What the exercise asks: Pull the text lines out of all the rows below and repeat them word for word, leaving out the pictures.

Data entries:
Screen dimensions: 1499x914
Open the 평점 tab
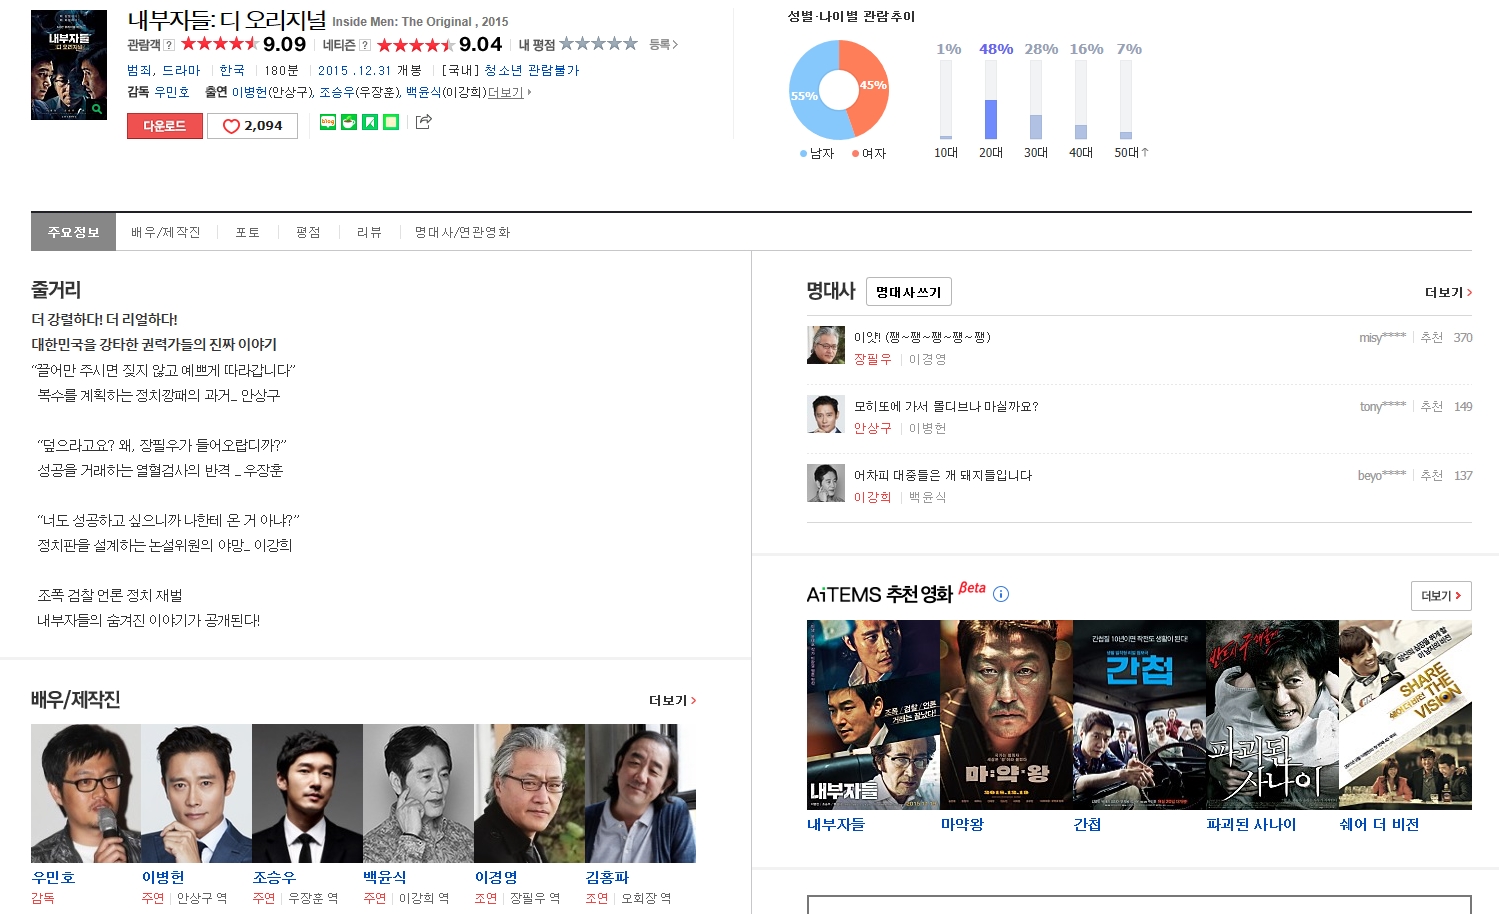[x=308, y=232]
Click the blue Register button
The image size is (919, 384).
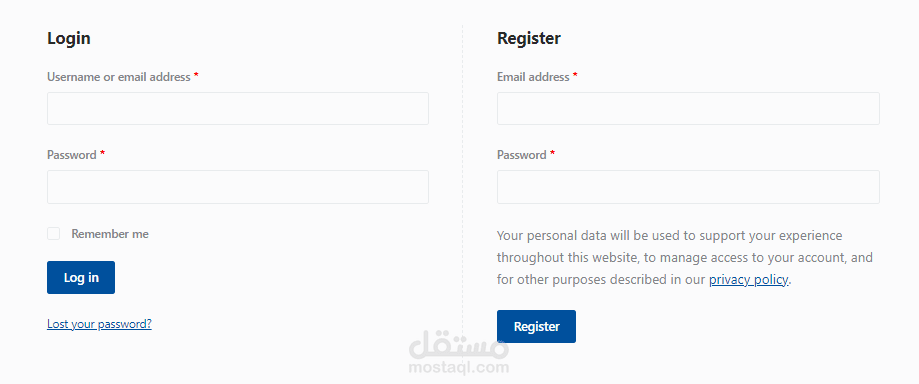[x=536, y=327]
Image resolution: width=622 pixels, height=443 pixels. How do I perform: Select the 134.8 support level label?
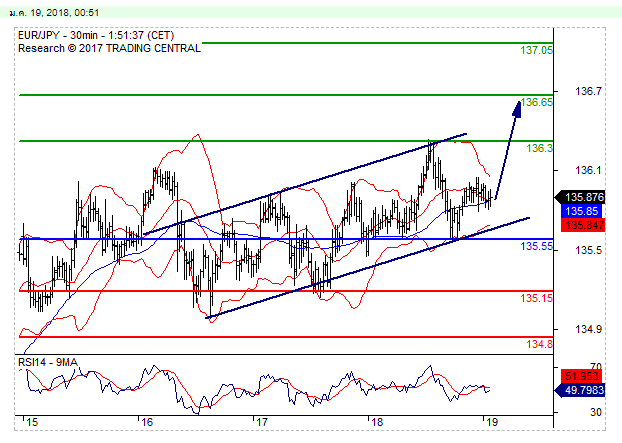[538, 344]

Result for this task:
Screen dimensions: 1499x914
Open the 평점 tab
[x=308, y=232]
Click the blue Register button
The image size is (919, 384).
[x=536, y=327]
Image resolution: width=622 pixels, height=443 pixels. How do I perform: Select the 134.8 support level label?
[538, 344]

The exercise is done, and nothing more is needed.